Vic regarda sa montre. La mère de Céline venait probablement d’arriver à l’hôpital, moins de trois heures après son départ d’Avignon. Par téléphone, Vic lui avait expliqué que Céline dormirait encore longtemps, et qu’il comptait la rejoindre dès que possible. Il n’avait pas donné les raisons de son absence, il n’en avait pas eu le temps. La batterie de son portable l’avait lâché, et il se trouvait de nouveau injoignable.
Un profond nid-de-poule le ramena à la réalité. Les essieux claquèrent un bon coup, le véhicule décrivit un léger écart avant que Vic parvienne à redresser le volant. Au-dessus de lui, le soleil s’effaçait : la forêt était particulièrement dense, comme prête à l’écraser. Fallait-il y voir un quelconque avertissement ? En bordure de route, le nombre de propriétés diminuait.
Même en retournant la question dans tous les sens, Vic ne comprenait pas comment le Stéphane Kismet du futur − puisqu’il en était réduit à penser une chose pareille… – s’était retrouvé à écrire le nom de Siriel sur son mur. Quel rôle jouait le vieux collectionneur dans cette histoire macabre ? Comment pouvait-on posséder un don de voyance si développé ? Rien de logique dans tout ça.
Vic s’engagea sur une voie qui s’enfonçait d’une centaine de mètres dans les bois. À son extrémité, il aperçut un solide portail et de hauts murs de brique bâtis en arc de cercle de chaque côté. La maison était colossale et paraissait ancienne. Vic se gara devant la grille et alla sonner à l’interphone, au-dessus duquel se tenait une petite caméra.
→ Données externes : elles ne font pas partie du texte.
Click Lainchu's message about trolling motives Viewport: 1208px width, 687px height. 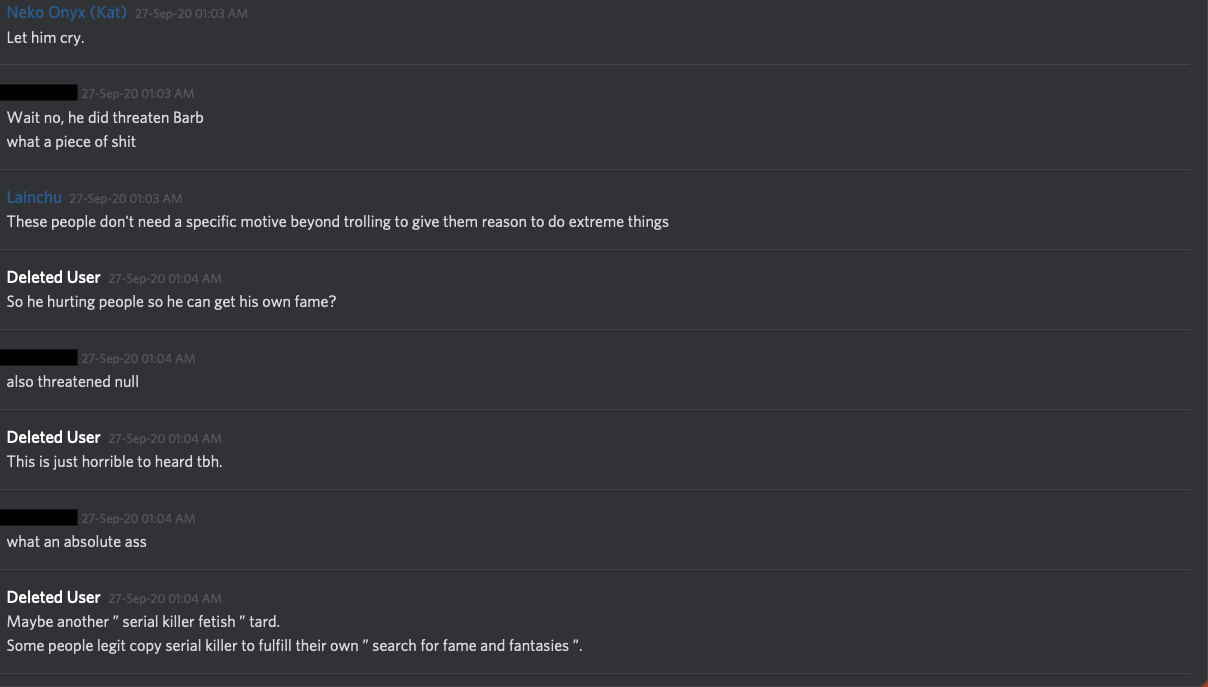tap(337, 222)
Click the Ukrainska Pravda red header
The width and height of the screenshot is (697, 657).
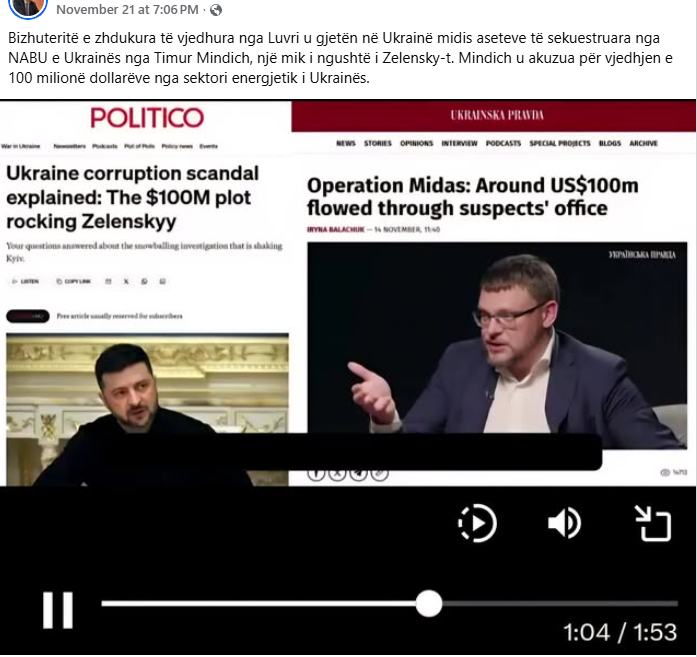point(493,116)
Une voix un peu rocailleuse demanda :
— Oui ?
Vic montra sa carte de police devant l’objectif.
—Vic Marchal, police judiciaire. Je souhaiterais parler à monsieur Siriel.
Après un court silence, l’interphone chuinta.
— Je vous ouvre. Franchissez ensuite la porte d’entrée de la maison. Le salon sera droit devant vous.
Les deux battants métalliques s’écartèrent sur un large terrain à la végétation foisonnante. Derrière une rangée d’arbres était garé un puissant 4x4. Un lierre agrippait la demeure et se déversait sur la toiture, au-dessus de laquelle une haute cheminée crachait de la fumée. Vic s’avança, une boule dans la gorge. Personne, hormis Kismet, ne le savait dans ce trou de verdure. Et il n’aurait jamais aucune explication à fournir à ses supérieurs. Cette visite devait rester secrète. À tout prix.
Il poussa la porte d’entrée et pénétra à l’intérieur, son arme à portée de la main.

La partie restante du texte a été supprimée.